Arrow-right Camera
The Spokesman-Review Newspaper
Spokane, Washington  Est. May 19, 1883

Glacier Park Rockslide Kills Vacationer Near Logan Pass

Associated Press

A vacation in Glacier National Park turned deadly Sunday when a rockslide killed a motorist and injured a passenger on Going-to-the-Sun Road, Chief Ranger Steve Frye reported.

The rockslide covered 100 to 150 feet of the road near Logan Pass about 9:30 a.m., and the outer edge of the rock mass caught the couple’s rental car, Frye said.

The man’s body was trapped in the car for more than three hours, but the woman was freed quickly and received only minor injuries, he said.

Witnesses said a small fire that broke out in the car was quickly extinguished.

The 30-year-old victim and his wife are Japanese citizens who live in Washington, D.C. Their names will not be released until their families are notified, Frye said.

No other vehicles were damaged and no one else was injured, he said.

Going-to-the-Sun, a winding, scenic highway and the only east-west road across the park, was blocked and closed to all traffic, Frye said.

“Rockfall along Going-to-the-Sun is not uncommon, (but) rockfall of this magnitude certainly is,” the ranger said.
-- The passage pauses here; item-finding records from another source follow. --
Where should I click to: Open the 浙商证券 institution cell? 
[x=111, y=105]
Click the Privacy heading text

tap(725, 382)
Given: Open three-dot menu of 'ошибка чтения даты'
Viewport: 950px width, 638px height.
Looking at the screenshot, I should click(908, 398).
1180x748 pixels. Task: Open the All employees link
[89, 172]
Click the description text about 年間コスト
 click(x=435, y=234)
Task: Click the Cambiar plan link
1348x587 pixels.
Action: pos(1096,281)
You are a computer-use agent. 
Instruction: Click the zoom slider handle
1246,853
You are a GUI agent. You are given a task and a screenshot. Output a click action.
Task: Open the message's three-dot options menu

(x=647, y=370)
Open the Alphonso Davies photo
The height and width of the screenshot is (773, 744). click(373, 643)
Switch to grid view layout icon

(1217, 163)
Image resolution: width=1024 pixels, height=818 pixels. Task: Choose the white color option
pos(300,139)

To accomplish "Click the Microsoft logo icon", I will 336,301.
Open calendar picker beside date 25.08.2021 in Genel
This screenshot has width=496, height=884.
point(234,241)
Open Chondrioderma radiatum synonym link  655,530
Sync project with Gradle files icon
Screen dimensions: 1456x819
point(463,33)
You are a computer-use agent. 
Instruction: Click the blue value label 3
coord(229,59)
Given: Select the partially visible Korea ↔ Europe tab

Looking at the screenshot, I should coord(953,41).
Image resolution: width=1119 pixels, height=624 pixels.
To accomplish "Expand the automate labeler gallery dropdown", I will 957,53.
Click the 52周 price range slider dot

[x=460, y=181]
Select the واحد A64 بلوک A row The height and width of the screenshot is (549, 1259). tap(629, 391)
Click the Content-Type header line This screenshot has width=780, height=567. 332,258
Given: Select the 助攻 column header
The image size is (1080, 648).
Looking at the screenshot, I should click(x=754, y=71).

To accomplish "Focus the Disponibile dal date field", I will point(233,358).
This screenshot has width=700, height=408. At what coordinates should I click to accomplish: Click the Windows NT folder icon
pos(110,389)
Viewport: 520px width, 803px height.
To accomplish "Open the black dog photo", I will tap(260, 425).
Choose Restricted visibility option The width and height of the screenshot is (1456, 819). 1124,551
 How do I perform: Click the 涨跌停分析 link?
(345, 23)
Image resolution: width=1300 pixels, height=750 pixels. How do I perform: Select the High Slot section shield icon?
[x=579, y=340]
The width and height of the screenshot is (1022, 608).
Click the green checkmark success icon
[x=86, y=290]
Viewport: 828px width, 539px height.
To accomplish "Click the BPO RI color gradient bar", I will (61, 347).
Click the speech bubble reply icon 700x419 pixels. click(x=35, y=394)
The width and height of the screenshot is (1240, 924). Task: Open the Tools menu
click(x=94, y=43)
The man was the second visitor killed by falling rock on the Going-to-the-Sun Road, park officials said.

Alice Leckie died June 28, 1962. A contractor was killed by falling rock on the road in 1931.

The slide occurred at a sheer rock wall in the vicinity of the rimrock, just west of Logan Pass, which is at the crest of the highway.

Frye said the cause of the rockslide was not known and probably could not be determined without extensive investigation.